6 thoughts on “Billy Collins: Picnic, Lightning

  1. John Self says:

    I have a UK edition of Collins’ selected poems, called Taking Off Emily Dickinson’s Clothes (I think). To be honest, I’ve never got further than the first poem, ‘Another Reason Why I Don’t Keep a Gun in the House’ (again, title from memory). I do like that poem, so I’m not sure why I haven’t gone any further in the book.

    I will look it out and see which of the poems in it are from Picnic, Lightning (though I do slightly resent Collins’ appropriation of that wonderful parenthesis from its rightful place on page 2, or thereabouts, of Lolita!).

  2. Just as I was beginning to think that this entry would never have a comment, John! If you dig out your copy of Collins’s poetry, I’m very interested in your take.

    I think “Another Reason Why I Don’t Keep a Gun in the House” is a good poem and a good taste of his type of poetry: clever, observant, sometimes a bit simple. And I agree with you regarding the appropriation of the phrase from Lolita, though at least he attached it to a work that is one of his best examples of wordplay and content.

  3. I read this following your comment on my blog Trevor, interesting that I spoke of the inaccessibility of much modern poetry and here we have the perfect counterexample.

    He sounds like a poet worth reading some of, but perhaps not a lot of, since I have the impression he may have settled somewhat on a formula. I tend to think poetry is often at its best when communicating a feeling, something often too imprecise to nail down in ordinary prose but which the condensed prose of poetry somehow captures and gives access to for the reader.

    Lightly humorous and playful poetry will catch feelings other poems might not, so it’s good someone is writing such, slight shame though if he is repeating himself. Dangerous thing, success, particularly for poets who as a rule don’t much encounter it.

  4. Trevor says:

    Excellent thoughts, Max. I think Billy Collins is a poet worth reading. When he was poet laureatte of the United States he did a lot to help poetry acquire a broader reading base – for a while. I don’t think most readers . . . uhhh, progressed past his type of accessible poetry. However, he did introduce us to many accessible poets who were truly wonderful with words, and I think there is a lot of value in that type of demystification of poetry. (Though as far as I can tell, despite a better poetry education people here still persist in the wrong interpretation, completely disregarding half of the word, of Robert Frost’s poems, particularly “The Road Not Travelled.”)

  5. Most readers of any sort won’t move away from the accessible, which is fair enough, after all the inaccessible wouldn’t be such if it was easy to get into. If he introduced people to other accessible poets though, that’s a real service and some readers will have tried other stuff.
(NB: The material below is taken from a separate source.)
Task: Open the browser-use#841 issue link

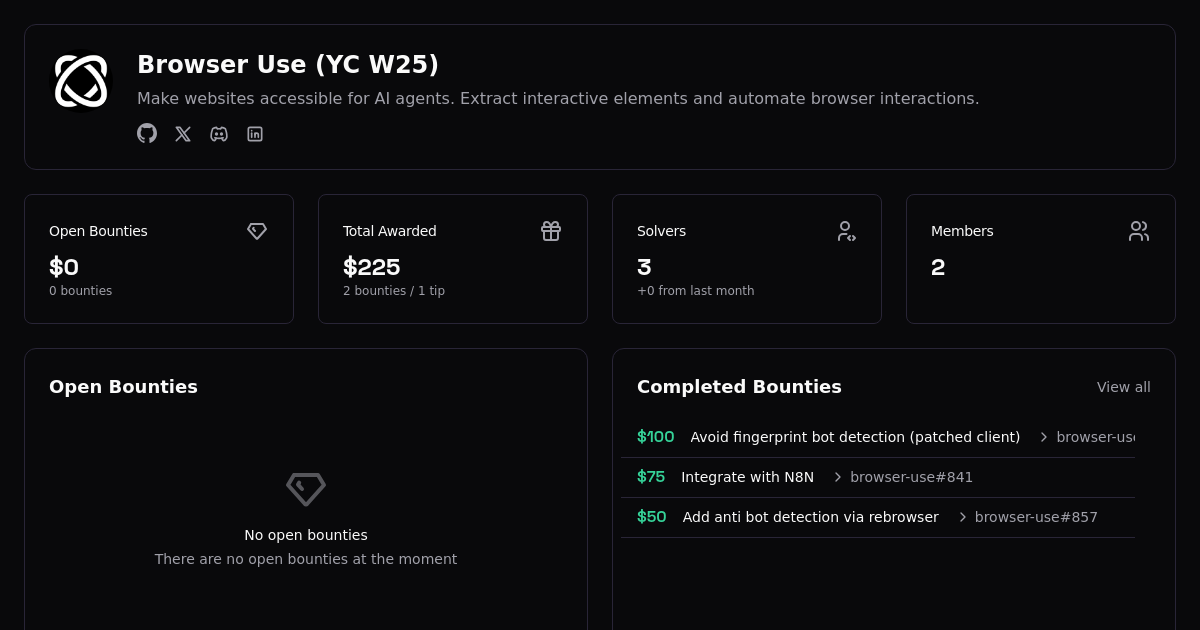Action: [911, 477]
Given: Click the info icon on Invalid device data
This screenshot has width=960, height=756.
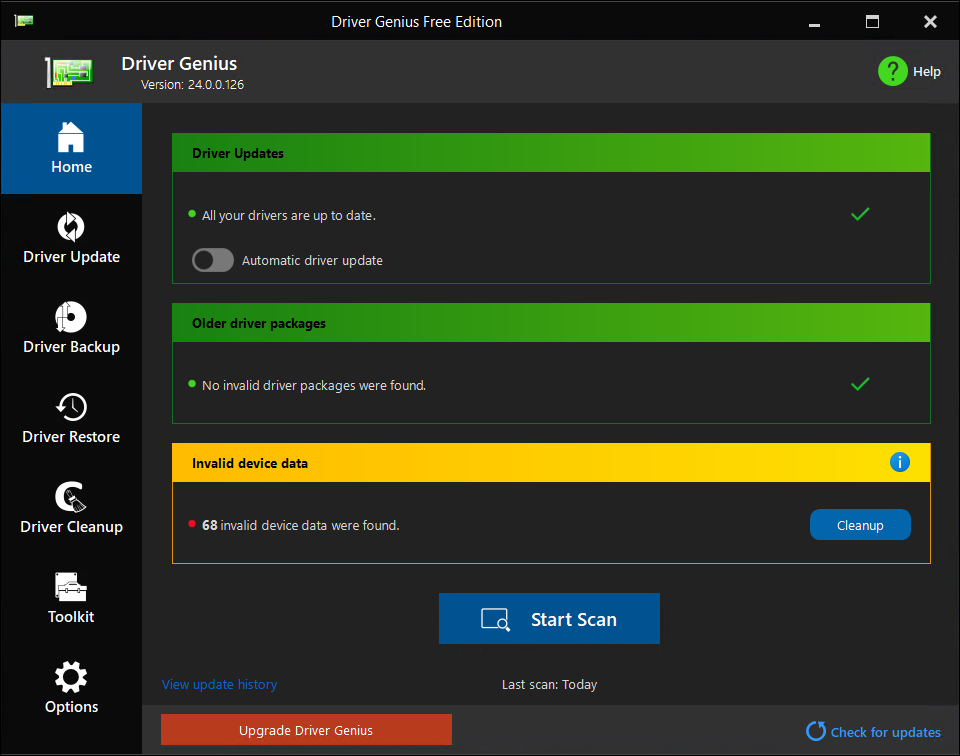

    Plus, I see no great merit in inaccessibility in itself (nor in accessibility actually). I think poets should write that which they are moved to write, and if its accessible great and if not that’s fine too. All that means is it will have fewer readers, but perhaps better informed ones so allowing that poet to try some different things.

    Now I’m off to refresh my Robert Frost, I’m actually not that familiar with his work, I’ve read some, but not recently.

  6. I feel guilty about not commenting on poetry, but I do admit that I can’t read it. I’d love to blame my university professors (because Milton and Spenser were where I got my degree) but I think it is more that I just can’t slow my reading down enough to appreciate poetic language. So, even though I am outside the stream, keep up the good work.